The lake is located about 6 km southeast of Baimyrza village. The water of the lake is used for local agricultural purposes.

==Geography==
Shoshkaly is an endorheic lake of the Ishim river basin. It lies at the northern end of the Kazakh Uplands in a tectonic basin at an elevation of 311 m. The bottom of the lake is flat and muddy. The mud layer is between 0.6 m and 0.8 m thick. The lakeshore is flat in the north and the northwest, the other sections are steep, lined with 4.5 m to 8 m high cliffs. Among the lakes in its vicinity, Itemgen lies 12 km to the east and Mamay 26 km to the northeast.
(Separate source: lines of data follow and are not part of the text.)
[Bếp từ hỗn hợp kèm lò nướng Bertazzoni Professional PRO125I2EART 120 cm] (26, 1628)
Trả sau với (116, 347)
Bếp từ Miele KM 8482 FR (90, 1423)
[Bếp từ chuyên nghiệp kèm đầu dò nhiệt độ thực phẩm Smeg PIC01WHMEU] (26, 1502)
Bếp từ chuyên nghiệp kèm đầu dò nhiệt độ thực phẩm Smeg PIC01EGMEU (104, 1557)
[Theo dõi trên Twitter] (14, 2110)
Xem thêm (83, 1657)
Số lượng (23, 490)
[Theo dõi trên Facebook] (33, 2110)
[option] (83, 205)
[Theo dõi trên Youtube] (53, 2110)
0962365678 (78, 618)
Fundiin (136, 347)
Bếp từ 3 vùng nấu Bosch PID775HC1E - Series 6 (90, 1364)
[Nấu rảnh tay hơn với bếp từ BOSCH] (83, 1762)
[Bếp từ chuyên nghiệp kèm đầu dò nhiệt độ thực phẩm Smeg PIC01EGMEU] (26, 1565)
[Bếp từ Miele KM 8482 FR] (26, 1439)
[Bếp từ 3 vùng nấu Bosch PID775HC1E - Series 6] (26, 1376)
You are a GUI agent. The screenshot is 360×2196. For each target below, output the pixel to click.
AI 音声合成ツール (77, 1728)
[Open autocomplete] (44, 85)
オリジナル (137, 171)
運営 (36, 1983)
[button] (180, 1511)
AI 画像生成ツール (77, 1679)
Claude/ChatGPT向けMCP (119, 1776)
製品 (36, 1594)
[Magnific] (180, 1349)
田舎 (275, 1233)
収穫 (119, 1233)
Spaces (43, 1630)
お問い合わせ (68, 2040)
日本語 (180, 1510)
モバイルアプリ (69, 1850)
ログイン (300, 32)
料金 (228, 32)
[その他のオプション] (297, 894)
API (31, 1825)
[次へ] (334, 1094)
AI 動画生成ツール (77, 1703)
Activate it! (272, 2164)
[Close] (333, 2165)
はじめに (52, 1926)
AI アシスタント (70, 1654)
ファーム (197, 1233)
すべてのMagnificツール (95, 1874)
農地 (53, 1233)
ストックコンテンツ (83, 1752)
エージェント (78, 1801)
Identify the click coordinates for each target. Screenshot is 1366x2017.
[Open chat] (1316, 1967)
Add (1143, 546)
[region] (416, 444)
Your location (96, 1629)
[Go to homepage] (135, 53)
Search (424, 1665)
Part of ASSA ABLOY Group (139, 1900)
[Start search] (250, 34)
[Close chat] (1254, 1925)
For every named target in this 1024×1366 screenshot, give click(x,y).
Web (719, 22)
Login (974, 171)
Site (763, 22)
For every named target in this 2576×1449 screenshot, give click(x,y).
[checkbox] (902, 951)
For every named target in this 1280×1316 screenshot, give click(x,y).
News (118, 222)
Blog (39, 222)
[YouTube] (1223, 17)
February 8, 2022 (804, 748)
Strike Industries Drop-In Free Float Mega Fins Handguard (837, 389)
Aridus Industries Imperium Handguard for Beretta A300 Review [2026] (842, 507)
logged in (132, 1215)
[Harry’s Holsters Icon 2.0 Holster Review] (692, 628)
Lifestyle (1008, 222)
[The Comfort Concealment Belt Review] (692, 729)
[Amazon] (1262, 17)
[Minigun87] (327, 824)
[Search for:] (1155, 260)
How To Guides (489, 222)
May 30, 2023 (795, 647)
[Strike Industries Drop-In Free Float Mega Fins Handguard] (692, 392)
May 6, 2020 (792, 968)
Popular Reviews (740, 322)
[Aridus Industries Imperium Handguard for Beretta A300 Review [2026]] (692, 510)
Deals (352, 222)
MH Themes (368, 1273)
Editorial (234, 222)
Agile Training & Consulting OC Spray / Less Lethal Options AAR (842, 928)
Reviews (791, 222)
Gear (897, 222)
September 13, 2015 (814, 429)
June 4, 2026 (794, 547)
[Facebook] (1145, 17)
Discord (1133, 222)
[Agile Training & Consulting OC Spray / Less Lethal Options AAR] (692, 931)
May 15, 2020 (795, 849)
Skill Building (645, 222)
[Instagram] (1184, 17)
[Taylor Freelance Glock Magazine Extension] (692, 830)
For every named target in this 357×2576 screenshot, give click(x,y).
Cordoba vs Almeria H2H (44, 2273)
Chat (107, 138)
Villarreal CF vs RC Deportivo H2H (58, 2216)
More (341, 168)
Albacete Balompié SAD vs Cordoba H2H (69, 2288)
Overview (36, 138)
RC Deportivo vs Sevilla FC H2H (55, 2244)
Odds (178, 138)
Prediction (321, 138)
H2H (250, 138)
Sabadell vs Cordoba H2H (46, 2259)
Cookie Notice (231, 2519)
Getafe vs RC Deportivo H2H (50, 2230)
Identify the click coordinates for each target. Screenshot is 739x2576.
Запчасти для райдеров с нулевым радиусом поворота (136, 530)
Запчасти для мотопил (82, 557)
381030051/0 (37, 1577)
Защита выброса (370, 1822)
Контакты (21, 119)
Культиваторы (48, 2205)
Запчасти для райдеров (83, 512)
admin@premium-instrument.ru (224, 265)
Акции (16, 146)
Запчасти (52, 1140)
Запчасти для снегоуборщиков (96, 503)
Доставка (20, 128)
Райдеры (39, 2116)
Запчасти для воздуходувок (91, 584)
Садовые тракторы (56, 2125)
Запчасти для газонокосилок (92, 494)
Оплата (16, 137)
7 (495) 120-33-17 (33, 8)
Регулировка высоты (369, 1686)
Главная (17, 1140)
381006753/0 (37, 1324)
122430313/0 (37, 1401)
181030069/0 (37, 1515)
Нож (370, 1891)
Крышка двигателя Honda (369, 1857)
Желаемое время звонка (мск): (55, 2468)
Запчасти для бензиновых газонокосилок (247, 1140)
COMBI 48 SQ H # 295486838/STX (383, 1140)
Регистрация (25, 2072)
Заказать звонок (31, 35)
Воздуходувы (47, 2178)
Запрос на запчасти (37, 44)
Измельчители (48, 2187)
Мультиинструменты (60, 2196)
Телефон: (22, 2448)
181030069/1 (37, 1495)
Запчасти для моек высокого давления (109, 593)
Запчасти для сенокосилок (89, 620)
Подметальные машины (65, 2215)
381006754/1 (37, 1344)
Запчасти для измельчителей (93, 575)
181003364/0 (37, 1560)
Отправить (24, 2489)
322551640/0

Shoshkaly has an oval shape oriented in a roughly southeast–northwest direction. The lake reaches its highest level in the spring and its lowest in the summer. It usually freezes to the bottom in the middle of the winter. The mineralization of its waters varies between 800 mg/l and 1000 mg/l in the spring, to between 1500 mg/l and 2000 mg/l
in the summer, and between 3500 mg/l and 5000 mg/l in the winter when it does not freeze.

==Flora and fauna==
Lake Shoshkaly is surrounded by steppe vegetation. The basin is flat, with a few low hills rising in the west and southwest. The lakeshore is covered with a 200 m to 500 m wide belt of reeds. The center of the lake is clear of aquatic plants.